Shawboro residents – neighbors of the tract subject to rezoning – spoke in opposition to request, citing the incompatibility of the Heavy Manufacturing zoning district with surrounding tracts zoned Agricultural and Residential. Opponents also expressed concerns over increased traffic to the site down Station Lane, as well as the potential for increased criminal activity in the residential areas surrounding the parcel.

After hearing of testimony from both sides, former Commissioner J. Owen Etheridge (R, District 4) moved to approve the request.
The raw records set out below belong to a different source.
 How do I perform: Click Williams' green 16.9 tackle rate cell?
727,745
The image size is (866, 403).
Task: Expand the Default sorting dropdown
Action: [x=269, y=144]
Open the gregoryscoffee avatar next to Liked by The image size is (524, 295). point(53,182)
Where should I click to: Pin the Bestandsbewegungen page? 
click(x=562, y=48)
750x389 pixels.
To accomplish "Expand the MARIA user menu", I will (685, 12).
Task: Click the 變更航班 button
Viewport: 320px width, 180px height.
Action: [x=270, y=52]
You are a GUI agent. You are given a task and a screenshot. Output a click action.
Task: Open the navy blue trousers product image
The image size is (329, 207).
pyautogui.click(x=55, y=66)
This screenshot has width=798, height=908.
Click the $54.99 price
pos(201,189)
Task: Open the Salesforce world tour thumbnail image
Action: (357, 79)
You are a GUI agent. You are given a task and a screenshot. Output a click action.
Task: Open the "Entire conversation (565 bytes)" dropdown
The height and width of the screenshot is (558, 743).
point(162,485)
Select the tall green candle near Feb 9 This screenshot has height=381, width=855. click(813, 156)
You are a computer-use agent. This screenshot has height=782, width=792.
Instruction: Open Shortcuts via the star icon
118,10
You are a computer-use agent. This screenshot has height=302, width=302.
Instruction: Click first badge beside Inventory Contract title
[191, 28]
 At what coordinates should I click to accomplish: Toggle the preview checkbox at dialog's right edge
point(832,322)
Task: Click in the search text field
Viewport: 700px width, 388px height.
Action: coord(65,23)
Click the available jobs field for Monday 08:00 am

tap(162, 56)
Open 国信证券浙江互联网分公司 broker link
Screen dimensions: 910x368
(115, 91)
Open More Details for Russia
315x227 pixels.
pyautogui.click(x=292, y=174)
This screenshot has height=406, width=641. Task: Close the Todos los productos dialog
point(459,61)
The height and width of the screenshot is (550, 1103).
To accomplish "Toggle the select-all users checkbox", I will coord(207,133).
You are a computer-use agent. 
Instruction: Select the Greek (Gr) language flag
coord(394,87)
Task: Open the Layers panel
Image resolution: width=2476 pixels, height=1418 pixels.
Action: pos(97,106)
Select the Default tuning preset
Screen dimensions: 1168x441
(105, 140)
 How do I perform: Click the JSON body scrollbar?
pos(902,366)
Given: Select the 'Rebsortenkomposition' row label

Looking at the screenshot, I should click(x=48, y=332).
Commissioner S. Paul O’Neal (R, At Large) seconded the motion.

In spite of the planning department staff, and Planning Board recommendations for denial; the County Attorney’s admonition on “spot zoning”; and the surrounding resident’s opposition, the Board of Commissioners voted in favor of approving the rezoning request.

Commissioner Paul Martin (R, At-Large) cast the only vote against the project, stating that he was opposed to junk yards and this was not a good location for one.

On January 25, 2012, Shawboro residents filed a challenge to the rezoning decision issued by the Board of Commissioners in Currituck Superior Court ~ the initial venue for challenges of changes to County Zoning ordinances ~ one week shy of the date by which they could file a challenge to the rezoning.

According to NCGS 1-54.1 the statute of limitations for challenging a rezoning action is “2 months”. The NCGS section outlining the statute of limitation is as follows:

“Within two months an action contesting the validity of any ordinance adopting or amending a zoning map or approving a special use, conditional use, or conditional zoning district rezoning request under Part 3 of Article 18 of Chapter 153A of the General Statutes or Part 3 of Article 19 of Chapter 160A of the General Statutes or other applicable law. Such an action accrues upon adoption of such ordinance or amendment. (1981, c. 705, s. 1; c. 891, s. 4; 1991 (Reg. Sess., 1992), c. 1030, s. 1; 1995 (Reg. Sess., 1996), c. 746, s. 5; 2011-384, s. 2.)”

A group of three Shawboro residents retained the law firm of Currin and Currin Attorneys at Law, from Raleigh, NC to represent them in their case against Currituck County and the Currituck Board of Commissioners.

The case was heard Monday, March 11 before Superior Court Judge Walter H. Godwin in Currituck. Attorney Robin Currin (of Currin and Currin Attorneys at Law) asked Judge Godwin to overturn the rezoning decision made by the Currituck Board of Commissioners in December 2011.

Ike McRee, representing the County of Currituck and the Board of Commissioners asked for summary dismissal of the complaint against the County..

Judge Godwin heard arguments from both sides during the day on Monday and promised to return with a verdict within the week.

A verdict was returned early this afternoon (Friday, March 15) to the parties involved, at approximately 1:45 pm. When contacted regarding the case, Mary Etheridge – one of the plaintiffs from Shawboro – indicated that “it was a good day” and she was relieved that the Judge had found in their favor.

County Attorney McRee and the plaintiff’s attorney Robin Currin were not available for comment.

We will have more details on this case, when Judge Godwin releases his written judgment.